EXERCISE: Read through the entries below and copy each line where "beside" turns up.

- Opening Delimiter -

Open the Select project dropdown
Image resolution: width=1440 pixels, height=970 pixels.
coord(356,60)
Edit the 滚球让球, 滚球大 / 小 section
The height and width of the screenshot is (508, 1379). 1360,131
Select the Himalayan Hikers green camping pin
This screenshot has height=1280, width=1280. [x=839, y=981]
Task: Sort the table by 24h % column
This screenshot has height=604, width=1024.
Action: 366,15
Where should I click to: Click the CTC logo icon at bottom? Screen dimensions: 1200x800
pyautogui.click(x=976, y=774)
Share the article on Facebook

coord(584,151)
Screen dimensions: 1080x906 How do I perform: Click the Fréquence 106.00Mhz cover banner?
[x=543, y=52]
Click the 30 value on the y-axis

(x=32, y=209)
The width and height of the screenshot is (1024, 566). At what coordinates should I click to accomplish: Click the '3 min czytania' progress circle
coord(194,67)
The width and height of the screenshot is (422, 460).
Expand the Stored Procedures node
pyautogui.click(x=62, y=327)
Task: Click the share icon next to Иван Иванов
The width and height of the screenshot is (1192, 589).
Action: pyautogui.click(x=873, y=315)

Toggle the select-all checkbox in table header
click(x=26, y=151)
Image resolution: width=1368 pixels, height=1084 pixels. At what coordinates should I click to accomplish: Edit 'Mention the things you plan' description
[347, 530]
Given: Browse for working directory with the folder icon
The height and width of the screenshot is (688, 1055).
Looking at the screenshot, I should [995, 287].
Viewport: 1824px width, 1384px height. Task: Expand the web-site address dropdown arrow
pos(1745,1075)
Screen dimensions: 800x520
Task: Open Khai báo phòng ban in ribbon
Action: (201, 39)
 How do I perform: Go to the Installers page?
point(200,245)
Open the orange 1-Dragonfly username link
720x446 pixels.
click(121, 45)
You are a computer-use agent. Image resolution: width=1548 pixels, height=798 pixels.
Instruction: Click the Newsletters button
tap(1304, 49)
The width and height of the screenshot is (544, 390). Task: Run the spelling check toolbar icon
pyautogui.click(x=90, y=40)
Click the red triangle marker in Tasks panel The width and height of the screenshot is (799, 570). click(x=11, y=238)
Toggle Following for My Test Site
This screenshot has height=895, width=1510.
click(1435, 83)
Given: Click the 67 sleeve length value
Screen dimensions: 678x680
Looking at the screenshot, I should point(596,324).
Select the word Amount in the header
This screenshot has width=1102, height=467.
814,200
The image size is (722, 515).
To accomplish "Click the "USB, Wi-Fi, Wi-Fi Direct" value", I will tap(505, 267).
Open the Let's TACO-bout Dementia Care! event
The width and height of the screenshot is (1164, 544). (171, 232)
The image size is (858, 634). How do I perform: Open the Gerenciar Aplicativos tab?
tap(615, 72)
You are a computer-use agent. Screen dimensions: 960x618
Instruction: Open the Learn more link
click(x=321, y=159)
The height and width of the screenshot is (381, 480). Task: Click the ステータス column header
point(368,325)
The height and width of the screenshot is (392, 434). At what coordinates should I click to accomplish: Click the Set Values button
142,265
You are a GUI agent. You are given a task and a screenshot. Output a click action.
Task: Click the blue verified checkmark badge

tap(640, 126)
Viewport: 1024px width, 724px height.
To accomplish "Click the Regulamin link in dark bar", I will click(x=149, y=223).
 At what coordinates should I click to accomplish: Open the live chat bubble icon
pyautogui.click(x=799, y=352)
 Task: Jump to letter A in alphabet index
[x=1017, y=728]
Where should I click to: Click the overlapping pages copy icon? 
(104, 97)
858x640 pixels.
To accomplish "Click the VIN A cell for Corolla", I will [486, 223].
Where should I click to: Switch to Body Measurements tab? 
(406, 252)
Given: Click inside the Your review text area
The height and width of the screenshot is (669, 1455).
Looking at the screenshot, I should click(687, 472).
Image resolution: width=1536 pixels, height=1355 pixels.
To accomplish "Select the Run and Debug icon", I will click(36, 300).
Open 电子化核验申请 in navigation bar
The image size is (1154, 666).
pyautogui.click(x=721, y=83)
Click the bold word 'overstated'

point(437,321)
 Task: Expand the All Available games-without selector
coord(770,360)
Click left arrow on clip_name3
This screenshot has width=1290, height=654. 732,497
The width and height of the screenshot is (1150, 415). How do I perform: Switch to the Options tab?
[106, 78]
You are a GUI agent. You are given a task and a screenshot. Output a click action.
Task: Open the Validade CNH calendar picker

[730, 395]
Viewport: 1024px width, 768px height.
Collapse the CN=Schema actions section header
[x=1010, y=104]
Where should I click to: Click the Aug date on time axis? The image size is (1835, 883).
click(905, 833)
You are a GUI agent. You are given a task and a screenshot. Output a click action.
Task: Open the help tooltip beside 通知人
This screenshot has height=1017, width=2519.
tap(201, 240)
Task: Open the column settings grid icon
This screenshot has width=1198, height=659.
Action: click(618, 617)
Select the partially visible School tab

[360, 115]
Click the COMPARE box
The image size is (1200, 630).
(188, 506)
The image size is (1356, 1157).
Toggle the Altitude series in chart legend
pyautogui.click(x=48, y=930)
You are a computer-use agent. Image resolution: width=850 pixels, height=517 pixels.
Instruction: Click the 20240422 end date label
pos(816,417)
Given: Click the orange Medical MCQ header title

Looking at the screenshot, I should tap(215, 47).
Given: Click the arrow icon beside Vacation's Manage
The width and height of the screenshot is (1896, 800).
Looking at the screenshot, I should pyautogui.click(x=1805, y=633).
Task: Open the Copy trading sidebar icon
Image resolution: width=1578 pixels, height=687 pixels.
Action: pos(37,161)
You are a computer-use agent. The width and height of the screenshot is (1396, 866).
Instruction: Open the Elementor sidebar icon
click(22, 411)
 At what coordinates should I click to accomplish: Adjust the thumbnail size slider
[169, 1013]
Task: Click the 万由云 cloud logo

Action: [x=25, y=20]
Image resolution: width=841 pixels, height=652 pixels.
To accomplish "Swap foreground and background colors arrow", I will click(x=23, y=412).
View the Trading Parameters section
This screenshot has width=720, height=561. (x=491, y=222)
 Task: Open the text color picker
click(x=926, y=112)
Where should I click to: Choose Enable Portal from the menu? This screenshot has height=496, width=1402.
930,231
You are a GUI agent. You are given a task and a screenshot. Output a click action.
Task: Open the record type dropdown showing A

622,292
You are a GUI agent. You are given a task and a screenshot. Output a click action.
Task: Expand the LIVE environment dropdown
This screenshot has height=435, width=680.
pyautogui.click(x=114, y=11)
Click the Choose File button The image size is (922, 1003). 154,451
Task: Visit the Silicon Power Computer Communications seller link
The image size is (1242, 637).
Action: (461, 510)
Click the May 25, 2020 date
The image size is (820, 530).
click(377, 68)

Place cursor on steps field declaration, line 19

- Closing Delimiter -

RESULT FOR THIS EXERCISE:
Task: Open the help tooltip beside 通知人
Given: Click the arrow icon beside Vacation's Manage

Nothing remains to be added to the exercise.